The sea cucumber can be used to recycle aquaculture waste.

Superfood

Sea cucumber has been referred to as a superfood, as it is high in protein, low in fat and rich in vitamins and minerals. It is eaten throughout Asia and the Middle East and there are studies currently investigating its medicinal qualities.

Robinson has been awarded a UK Research and Innovation (UKRI) Future Leaders Fellowship worth £1.2m to fund her research for the next six years.

The ecologist, who is based in Mauritius, said: “Proper nitrogen management will be critical to feed a growing global population, estimated to reach 9 billion by 2050.

“Current technologies to treat nitrogen-rich effluent focus on converting reactive nitrogen – nitrogen that is available to most organisms – back to its inert form as nitrogen gas in the atmosphere.

Too valuable to lose

“However, nitrogen is too valuable to be lost.

“Rather than looking to promote technologies for permanent removal of nitrogen, we can recover this valuable resource to pioneer sustainable food production systems and catalyse a new revolution in the nitrogen cycle.”

Robinson’s system introduces carbon and removes oxygen from the process to encourage uptake of nitrogen within deposit feeders, which work with bacteria naturally present in their gut and the surrounding soil or sediment to convert the waste into high value protein.

The approach upcycles and remediates nitrogen-rich effluent from aquaculture, by pairing carbon-rich waste streams from agriculture.

Electricity source

Robinson added: “The energy generated by the micro-organisms breaking down the waste is harnessed as a sustainable source of electricity, while the addition of carbon sources and deposit feeding invertebrates will enhance the overall energy generation potential of the system.” 

During the course of Robinson’s fellowship, systems will be developed in marine and terrestrial settings in tropical (Mauritius) and temperate (UK) environments.

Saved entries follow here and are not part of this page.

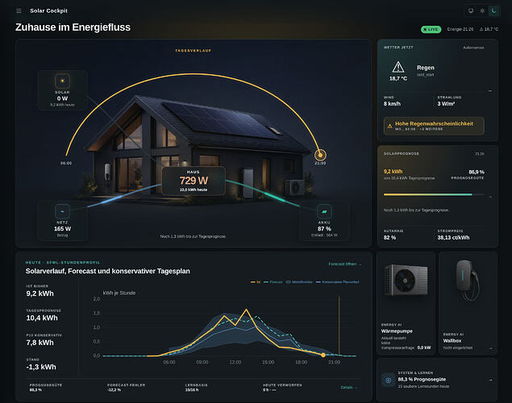
Task: Toggle the Forecast series in chart legend
Action: click(x=273, y=282)
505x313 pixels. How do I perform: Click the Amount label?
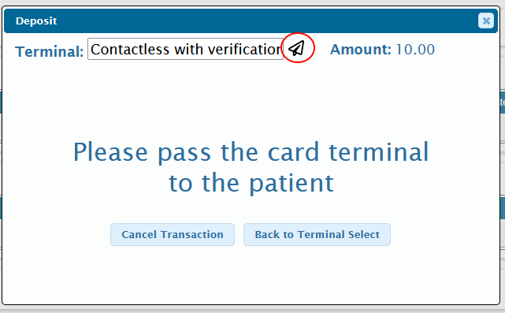[x=360, y=50]
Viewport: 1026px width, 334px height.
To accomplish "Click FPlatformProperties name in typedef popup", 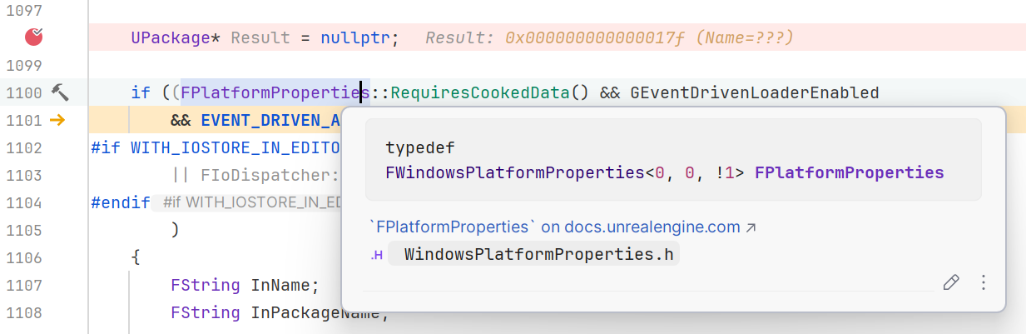I will pos(849,173).
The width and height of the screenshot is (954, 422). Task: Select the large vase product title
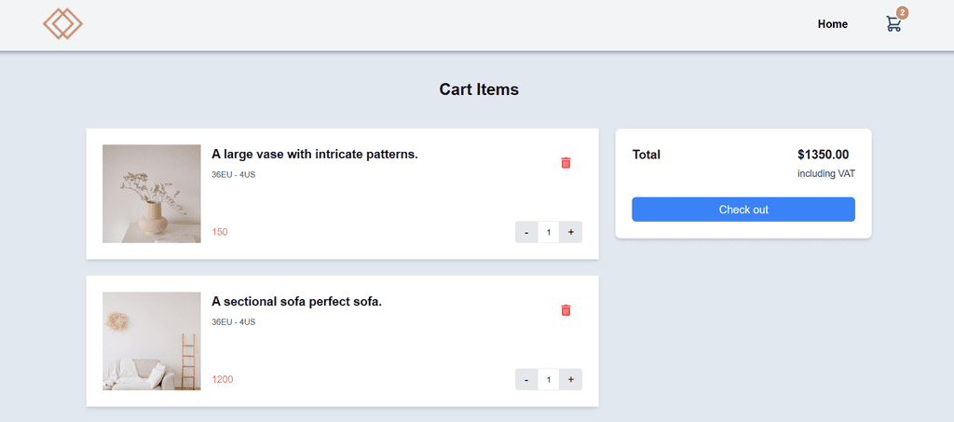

Dr Robinson said she hoped to develop a low-cost system for the food production sector that can increase revenue, while reducing environmental impacts, particularly in lower income tropical countries. It is envisaged that large-scale adoption of the technology would have the potential to secure food and feed production systems for generations to come.

Dr Adam Hughes, a senior aquaculture researcher at SAMS, said: “This is really exciting science, dealing with one of the biggest challenges we currently face. Georgina’s work is changing the way we think about waste and turning it into a resource, rather than a problem.”